*DESCRIPTION OF THE TASK*. Copy the post below about PC cooling and room heat, starting at the words "OK, so....how do" and stopping after "as the thermostat.", and substitute "liquid cooling" for "water cooling".

*DOCUMENT SECTION*.
----
In general a system that is more powerful is emitting more heat to the room it's in, and the AC system of the room/building. Bigger proc, bigger GPU, PSU typically means it gets hotter in the room, right?

OK, so....how do various cooling systems affect that?
IE, if you are using an air cooled system and it runs at a certain temp on load, if you switch to (for example) water cooling, is the efficiency of the cooling system just transferring the heat to the rooms cooling 'better', or does it actually cause the room to be cooler as well?



As a bit of insight as to why I ask:

I built an R7 1700, air cooled, mild OC, GTX 1080, ~600W PSU (I can't recall). I have been playing with my fan curves and in particular with the GPU curves in Afterburner. The office is on the same hall as the thermostat.
----
*PROVIDED DATA*.
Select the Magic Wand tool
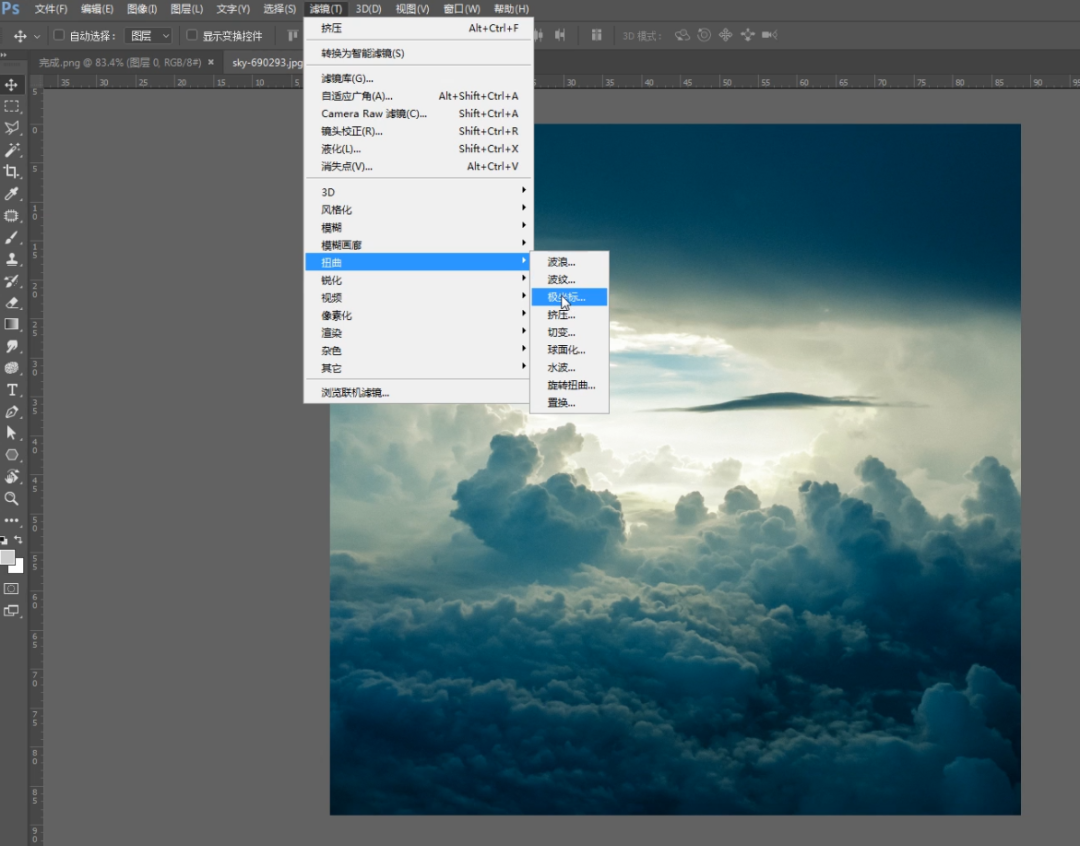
----
*EXERCISE RESULT*.
OK, so....how do various cooling systems affect that?
IE, if you are using an air cooled system and it runs at a certain temp on load, if you switch to (for example) liquid cooling, is the efficiency of the cooling system just transferring the heat to the rooms cooling 'better', or does it actually cause the room to be cooler as well?



As a bit of insight as to why I ask:

I built an R7 1700, air cooled, mild OC, GTX 1080, ~600W PSU (I can't recall). I have been playing with my fan curves and in particular with the GPU curves in Afterburner. The office is on the same hall as the thermostat.